Guarantor penetration, or wrapped proceeds over total proceeds, came in shy of 6.5% for the third quarter 2003, with less than $9 billion in guaranteed proceeds versus a strong $138 billion in total supply, according to a compilation of deals from ASR and Thomson Financial.
This compares to the 12.12% of insured proceeds in the second quarter, and 10.19% during the third quarter last year.
This quarter’s Guarantor tallies all non-CDO U.S. dollar offerings, including dollar cross-border tranches from Asia, Europe and Latin America. Latin American deals, in fact, accounted for about $725 billion, or more than 10% in the wrapped ABS offered to U.S. investors, reflecting the resurgence of the cross border market. MBIA, the second most active monoline for the quarter, carried three of the wrapped Latin American transactions; XL Capital Assurance took one.
The real story, however, was the dramatic drop in insured real estate ABS -- down to $2.8 billion from over $10 billion in 2Q03 despite a solid $80 billion-plus in new issue home equity.
The wrapped marketplace has seen home equity cycle in and out over the years, with the strong showing of deep MI in 2001, and the on-again/off-again play by the GSEs. Agency wrapped subprime continued to trend slightly lower for the quarter at $900 million, though considering the lag in wrapped volume, Fannie Mae’s single insured home equity deal for Countrywide Home Loans was still a chunk of the action, at about 32% of insured real estate versus 13% in the second quarter.
As reported in past issuers of the Guarantor, the sub bond bid from ABS CDOs and investors looking for spread, combined with the difficultly in issuing net interest margin securitizations off insured deals, has improved the economics of issuing home equity without the insurance policy. Just 3.5% of real estate ABS came wrapped, compared to the 12% area seen the prior two quarters of 2003.
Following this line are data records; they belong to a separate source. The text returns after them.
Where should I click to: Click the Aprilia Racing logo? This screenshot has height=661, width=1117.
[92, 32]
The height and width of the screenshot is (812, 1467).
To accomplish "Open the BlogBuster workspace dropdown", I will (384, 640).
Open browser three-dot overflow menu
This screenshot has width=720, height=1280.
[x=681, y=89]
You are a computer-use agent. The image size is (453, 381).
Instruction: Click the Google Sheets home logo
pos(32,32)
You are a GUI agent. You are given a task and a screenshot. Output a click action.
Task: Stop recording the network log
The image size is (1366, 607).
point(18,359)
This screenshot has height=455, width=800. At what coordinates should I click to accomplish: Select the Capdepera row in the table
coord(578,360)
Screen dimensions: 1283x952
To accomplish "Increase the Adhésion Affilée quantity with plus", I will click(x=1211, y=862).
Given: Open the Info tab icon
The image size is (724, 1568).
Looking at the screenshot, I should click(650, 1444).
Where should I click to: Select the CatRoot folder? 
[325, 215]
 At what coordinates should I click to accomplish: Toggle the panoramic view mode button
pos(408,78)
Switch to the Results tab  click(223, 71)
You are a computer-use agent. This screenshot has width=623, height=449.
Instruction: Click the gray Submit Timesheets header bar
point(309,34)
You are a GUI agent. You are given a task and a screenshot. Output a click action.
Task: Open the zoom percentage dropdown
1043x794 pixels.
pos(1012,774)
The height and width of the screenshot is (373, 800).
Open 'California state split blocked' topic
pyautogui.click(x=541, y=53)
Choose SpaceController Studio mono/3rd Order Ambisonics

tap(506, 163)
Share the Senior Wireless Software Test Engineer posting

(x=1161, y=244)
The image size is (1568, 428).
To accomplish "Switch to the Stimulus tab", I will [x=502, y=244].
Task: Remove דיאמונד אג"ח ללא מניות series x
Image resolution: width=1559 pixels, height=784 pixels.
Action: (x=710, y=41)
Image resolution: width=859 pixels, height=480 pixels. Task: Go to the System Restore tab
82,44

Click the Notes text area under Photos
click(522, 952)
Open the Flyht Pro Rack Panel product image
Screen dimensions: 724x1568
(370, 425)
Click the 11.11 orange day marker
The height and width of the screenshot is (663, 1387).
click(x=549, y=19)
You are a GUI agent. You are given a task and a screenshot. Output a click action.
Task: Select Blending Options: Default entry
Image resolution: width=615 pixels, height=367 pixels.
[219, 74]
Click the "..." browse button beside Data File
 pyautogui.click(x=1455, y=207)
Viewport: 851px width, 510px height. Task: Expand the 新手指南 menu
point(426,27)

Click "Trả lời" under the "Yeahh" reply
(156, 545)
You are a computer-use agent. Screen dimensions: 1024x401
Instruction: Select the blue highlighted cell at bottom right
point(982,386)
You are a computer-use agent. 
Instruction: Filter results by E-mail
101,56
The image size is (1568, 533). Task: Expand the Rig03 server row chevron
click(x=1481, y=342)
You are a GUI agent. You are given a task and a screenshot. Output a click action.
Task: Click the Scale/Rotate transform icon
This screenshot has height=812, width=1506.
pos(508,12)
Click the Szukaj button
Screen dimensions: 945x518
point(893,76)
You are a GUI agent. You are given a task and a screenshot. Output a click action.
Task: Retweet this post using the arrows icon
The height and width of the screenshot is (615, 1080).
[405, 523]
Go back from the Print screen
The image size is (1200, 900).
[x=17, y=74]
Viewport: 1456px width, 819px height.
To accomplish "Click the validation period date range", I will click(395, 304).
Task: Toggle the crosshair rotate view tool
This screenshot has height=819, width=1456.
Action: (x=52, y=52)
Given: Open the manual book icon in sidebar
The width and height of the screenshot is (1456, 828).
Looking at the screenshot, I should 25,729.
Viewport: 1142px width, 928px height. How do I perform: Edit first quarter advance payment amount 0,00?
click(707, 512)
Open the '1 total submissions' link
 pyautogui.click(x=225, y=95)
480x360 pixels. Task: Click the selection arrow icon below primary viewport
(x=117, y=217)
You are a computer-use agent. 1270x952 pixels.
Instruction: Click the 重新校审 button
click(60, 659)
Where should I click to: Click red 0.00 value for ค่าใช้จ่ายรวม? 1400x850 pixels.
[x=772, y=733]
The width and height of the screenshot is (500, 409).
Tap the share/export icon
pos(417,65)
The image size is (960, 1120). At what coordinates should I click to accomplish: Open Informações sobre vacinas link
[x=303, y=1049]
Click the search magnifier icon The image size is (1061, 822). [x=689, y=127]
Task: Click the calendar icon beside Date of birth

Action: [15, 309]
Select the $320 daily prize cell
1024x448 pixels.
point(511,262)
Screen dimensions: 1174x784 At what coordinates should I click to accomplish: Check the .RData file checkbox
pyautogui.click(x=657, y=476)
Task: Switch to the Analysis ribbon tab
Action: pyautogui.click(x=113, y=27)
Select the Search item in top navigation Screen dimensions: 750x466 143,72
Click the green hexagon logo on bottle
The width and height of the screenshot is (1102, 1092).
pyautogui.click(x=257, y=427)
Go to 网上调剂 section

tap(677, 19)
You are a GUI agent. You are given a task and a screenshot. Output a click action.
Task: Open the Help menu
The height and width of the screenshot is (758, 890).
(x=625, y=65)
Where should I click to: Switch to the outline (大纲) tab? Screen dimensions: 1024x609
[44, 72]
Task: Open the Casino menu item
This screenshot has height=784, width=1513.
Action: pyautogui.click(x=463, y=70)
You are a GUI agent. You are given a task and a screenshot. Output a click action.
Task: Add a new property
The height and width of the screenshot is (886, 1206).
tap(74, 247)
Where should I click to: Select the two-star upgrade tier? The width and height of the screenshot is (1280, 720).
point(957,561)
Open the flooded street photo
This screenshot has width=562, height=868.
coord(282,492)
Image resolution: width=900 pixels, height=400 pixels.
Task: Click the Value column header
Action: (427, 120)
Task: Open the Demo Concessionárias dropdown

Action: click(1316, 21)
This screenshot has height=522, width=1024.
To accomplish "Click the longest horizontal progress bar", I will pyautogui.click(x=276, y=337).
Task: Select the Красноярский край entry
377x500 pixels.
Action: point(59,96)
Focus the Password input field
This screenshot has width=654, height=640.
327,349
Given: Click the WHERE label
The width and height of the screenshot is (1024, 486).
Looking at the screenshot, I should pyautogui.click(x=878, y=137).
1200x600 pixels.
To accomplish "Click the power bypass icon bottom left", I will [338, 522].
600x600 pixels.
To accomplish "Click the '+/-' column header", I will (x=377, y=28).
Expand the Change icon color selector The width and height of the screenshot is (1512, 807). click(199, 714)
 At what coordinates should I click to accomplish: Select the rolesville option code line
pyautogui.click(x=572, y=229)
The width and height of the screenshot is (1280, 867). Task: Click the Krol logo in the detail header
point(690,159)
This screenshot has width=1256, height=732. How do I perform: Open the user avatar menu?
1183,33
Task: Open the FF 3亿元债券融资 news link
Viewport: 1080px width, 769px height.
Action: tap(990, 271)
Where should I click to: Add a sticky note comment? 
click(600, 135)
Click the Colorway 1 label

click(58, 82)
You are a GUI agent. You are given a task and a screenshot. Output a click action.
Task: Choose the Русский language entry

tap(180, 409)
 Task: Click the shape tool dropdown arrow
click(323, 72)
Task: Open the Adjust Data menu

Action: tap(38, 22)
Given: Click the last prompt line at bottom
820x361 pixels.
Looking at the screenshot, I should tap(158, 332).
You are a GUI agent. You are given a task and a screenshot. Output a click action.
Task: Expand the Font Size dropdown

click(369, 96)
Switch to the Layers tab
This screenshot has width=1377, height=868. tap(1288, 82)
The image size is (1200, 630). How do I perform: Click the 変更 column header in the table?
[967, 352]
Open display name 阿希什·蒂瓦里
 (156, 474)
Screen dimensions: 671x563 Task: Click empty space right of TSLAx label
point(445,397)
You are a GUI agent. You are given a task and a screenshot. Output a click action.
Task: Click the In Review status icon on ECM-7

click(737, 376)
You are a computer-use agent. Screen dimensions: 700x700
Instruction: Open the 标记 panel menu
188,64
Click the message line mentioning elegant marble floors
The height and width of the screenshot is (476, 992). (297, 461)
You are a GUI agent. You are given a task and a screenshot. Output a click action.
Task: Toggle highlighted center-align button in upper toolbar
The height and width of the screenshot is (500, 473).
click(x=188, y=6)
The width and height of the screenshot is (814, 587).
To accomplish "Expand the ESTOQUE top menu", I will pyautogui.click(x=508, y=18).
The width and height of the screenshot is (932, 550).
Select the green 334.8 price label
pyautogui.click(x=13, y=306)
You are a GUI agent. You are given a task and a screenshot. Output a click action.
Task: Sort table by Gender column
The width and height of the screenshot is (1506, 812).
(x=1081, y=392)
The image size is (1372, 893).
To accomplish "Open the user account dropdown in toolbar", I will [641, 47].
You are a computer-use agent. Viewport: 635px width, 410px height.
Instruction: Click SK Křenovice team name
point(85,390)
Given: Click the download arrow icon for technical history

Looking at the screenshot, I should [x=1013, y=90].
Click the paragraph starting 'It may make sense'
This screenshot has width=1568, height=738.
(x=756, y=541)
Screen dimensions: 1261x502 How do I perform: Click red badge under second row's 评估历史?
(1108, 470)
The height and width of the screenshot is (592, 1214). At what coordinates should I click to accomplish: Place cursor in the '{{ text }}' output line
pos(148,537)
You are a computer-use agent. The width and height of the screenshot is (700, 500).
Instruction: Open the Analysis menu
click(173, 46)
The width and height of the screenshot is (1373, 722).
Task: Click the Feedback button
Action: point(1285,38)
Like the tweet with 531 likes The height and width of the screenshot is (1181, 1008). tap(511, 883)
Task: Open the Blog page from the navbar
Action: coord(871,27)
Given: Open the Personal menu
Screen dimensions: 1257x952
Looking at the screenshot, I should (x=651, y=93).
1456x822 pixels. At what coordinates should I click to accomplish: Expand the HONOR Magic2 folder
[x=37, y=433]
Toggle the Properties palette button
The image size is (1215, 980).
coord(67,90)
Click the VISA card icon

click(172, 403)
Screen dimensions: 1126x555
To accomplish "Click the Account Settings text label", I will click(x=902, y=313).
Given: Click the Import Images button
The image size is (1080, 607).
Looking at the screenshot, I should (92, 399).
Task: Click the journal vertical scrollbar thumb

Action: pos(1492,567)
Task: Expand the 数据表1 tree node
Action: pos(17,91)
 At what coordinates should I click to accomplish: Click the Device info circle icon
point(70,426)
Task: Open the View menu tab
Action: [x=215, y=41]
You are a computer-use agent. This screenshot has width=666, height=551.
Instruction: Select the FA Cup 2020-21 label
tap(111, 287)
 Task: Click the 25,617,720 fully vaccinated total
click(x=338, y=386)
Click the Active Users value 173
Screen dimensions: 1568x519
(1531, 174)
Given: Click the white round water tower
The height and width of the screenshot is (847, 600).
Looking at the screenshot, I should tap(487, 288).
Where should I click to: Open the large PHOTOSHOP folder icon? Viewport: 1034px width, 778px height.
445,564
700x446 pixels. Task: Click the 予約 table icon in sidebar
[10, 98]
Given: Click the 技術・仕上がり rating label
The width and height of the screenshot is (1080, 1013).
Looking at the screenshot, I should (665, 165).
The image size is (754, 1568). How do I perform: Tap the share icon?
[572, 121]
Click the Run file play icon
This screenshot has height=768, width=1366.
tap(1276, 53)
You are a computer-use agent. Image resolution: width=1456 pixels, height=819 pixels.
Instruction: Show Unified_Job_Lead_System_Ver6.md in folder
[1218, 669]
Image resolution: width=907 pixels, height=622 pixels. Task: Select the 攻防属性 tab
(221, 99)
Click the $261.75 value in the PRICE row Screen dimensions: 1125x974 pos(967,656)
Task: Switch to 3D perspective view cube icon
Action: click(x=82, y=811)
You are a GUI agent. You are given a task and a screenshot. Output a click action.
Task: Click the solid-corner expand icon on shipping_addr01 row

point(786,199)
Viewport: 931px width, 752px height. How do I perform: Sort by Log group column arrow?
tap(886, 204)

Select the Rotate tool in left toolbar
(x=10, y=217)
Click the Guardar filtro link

All in all, the third quarter saw a robust mix of wrapped assets, though most of the volume came from autos ($3.8 billion) and home equity ($2.8 billion).
Financial Security Assurance saw the most business, with $2.82 billion in visible proceeds outside of CDOs. “The mortgage business was pretty stable and the consumer sector picked up pretty substantially,” said Dan Farrell, managing director and head of corporate finance at FSA, adding that the company was back in business with some of its staple names, such as AmeriCredit Corp. and WFS Financial.
The firm also wrapped the only visible equipment deal in the quarter, a $70 million transaction for Financial Pacific Leasing, via WestLB. FSA also participated in a few private NIM deals. In CDOs, the firm has preferred loans, mostly playing in the synthetic arena, though FSA will consider other sectors if pricing improves, Farrell said.
MBIA wrapped about $2.0 billion in ABS, insuring a nice mix of business, including several classes of an aircraft deal from Aviation Capital Group. XL Capital Assurance saw another decent quarter at just over $1 billion, a slight decline in visible business from its $1.5 billion in the second quarter, when the firm scored its first AmeriCredit deal. Meanwhile, Ambac’s book of business slid to just $1.6 billion from the staggering $8.8 billion the prior quarter. FGIC, which is in the midst of being acquired from GE Capital by the PMI Group, was absent from the market after a strong second quarter.